*Task requirements*
Every line below containing the word "computer" should be found and copied.

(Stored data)
========

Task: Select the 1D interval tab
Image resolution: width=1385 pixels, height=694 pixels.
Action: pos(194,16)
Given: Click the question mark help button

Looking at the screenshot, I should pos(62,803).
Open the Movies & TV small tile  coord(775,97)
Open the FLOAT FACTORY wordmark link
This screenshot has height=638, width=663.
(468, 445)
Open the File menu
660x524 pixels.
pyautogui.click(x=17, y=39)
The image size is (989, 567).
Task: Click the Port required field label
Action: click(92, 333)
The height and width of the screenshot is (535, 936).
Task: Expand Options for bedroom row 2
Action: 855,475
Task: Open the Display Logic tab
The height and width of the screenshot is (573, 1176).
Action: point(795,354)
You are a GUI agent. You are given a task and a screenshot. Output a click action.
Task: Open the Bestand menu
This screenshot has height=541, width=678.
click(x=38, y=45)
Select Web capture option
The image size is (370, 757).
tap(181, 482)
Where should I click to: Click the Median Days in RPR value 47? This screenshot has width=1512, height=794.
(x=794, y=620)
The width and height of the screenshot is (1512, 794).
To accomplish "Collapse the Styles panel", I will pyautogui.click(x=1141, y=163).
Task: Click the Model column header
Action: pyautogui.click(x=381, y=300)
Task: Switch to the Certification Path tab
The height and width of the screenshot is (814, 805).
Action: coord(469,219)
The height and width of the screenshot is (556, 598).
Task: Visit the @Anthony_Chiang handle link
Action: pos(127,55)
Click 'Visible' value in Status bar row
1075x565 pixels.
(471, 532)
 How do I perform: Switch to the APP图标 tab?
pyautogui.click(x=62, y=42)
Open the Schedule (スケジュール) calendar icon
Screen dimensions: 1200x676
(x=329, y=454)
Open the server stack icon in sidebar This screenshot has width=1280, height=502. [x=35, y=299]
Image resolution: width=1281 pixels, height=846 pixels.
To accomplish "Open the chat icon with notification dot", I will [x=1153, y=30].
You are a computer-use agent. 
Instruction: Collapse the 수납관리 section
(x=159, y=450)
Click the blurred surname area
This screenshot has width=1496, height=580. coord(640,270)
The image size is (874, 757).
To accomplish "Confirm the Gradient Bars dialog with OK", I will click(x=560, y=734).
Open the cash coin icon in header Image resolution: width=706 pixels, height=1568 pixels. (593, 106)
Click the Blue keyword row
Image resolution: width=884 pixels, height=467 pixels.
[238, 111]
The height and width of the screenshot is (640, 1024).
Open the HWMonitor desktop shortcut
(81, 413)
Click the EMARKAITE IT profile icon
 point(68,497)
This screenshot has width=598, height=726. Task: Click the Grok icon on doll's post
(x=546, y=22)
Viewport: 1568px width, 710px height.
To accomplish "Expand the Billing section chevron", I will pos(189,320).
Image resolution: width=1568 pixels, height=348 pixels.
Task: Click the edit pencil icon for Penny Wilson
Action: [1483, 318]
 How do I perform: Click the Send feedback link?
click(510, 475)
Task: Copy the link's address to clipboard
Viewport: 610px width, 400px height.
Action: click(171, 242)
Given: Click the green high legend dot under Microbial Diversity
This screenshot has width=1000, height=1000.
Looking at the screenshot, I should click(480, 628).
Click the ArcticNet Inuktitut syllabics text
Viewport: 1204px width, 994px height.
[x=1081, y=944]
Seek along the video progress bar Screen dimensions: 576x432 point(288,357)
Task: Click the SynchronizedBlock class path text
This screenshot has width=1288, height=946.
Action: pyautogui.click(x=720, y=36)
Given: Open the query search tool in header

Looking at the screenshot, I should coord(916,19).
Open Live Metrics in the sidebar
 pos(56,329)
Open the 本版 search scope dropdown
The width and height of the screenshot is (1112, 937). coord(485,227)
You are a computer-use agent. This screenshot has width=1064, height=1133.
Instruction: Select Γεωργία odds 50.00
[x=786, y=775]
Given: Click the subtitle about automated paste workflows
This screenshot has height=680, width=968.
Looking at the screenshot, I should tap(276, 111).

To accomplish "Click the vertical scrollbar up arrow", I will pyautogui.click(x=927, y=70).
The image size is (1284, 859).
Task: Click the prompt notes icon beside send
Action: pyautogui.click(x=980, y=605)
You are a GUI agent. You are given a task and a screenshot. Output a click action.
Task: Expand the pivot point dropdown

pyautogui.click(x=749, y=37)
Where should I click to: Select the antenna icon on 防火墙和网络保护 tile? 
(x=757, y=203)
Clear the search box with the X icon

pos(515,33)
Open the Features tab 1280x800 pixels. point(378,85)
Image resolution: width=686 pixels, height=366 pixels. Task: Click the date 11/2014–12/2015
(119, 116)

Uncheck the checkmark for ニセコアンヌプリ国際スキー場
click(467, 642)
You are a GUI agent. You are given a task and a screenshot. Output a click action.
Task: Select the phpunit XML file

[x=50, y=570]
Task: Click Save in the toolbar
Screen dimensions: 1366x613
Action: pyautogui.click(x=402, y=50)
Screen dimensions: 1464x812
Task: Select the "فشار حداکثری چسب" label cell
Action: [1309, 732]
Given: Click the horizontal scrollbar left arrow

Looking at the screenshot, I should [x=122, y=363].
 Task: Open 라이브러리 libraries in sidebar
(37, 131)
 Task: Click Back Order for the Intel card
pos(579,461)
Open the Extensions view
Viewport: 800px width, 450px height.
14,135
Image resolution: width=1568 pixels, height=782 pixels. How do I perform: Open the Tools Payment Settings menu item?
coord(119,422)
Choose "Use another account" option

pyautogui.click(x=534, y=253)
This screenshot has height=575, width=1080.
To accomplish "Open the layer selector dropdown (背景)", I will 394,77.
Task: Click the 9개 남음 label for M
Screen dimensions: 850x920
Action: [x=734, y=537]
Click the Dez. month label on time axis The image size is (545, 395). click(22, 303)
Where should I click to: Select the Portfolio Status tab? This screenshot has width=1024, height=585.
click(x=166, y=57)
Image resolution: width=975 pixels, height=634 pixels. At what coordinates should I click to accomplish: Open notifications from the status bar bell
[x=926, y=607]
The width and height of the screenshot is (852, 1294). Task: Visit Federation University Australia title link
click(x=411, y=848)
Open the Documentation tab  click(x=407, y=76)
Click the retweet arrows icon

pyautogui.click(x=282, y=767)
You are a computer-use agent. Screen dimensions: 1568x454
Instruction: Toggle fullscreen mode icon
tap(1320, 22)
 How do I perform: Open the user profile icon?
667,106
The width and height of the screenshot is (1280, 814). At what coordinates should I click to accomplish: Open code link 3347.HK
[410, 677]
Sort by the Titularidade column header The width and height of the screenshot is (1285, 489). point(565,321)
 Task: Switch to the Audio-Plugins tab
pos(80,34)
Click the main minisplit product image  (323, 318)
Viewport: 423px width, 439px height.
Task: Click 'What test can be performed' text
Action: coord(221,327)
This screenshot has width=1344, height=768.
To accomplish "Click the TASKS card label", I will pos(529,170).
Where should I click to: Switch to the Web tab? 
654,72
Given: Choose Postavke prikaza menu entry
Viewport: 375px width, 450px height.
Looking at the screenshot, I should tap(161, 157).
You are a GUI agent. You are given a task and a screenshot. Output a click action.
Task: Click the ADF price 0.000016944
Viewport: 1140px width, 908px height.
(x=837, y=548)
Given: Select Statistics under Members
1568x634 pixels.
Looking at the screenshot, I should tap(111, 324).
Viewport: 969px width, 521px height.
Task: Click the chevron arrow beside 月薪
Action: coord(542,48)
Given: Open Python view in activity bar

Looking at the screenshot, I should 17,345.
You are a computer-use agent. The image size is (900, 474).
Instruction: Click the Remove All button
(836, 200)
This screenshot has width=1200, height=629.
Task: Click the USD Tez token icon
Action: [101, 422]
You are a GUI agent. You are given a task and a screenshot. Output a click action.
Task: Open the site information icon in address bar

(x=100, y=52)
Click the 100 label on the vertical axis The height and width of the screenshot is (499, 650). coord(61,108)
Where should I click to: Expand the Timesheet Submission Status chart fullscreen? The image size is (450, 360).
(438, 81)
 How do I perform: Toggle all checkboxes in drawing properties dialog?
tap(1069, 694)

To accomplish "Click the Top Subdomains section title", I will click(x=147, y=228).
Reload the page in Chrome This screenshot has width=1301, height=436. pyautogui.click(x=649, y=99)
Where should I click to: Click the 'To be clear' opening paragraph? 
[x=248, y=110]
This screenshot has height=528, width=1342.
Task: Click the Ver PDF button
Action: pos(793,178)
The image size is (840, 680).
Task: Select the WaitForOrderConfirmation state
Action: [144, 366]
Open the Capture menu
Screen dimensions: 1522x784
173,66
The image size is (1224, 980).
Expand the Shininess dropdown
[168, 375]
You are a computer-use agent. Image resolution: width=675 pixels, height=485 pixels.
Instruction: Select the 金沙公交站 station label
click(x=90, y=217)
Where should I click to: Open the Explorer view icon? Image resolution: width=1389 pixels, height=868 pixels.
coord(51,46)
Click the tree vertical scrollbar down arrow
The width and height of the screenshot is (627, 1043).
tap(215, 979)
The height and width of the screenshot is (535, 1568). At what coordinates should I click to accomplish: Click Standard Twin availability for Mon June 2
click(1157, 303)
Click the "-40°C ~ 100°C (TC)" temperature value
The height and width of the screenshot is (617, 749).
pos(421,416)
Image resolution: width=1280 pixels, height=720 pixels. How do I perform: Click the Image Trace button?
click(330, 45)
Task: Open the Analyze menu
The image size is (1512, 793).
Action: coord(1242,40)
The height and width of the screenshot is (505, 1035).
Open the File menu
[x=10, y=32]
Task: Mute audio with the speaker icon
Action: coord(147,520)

========

*Solution below*
You are a computer-use agent. 
You are a computer-use agent. This screenshot has width=1064, height=1133.
You are a computer-use agent. Screen dimensions: 1568x454
You are a computer-use agent. The image size is (900, 474).
You are a computer-use agent. Image resolution: width=675 pixels, height=485 pixels.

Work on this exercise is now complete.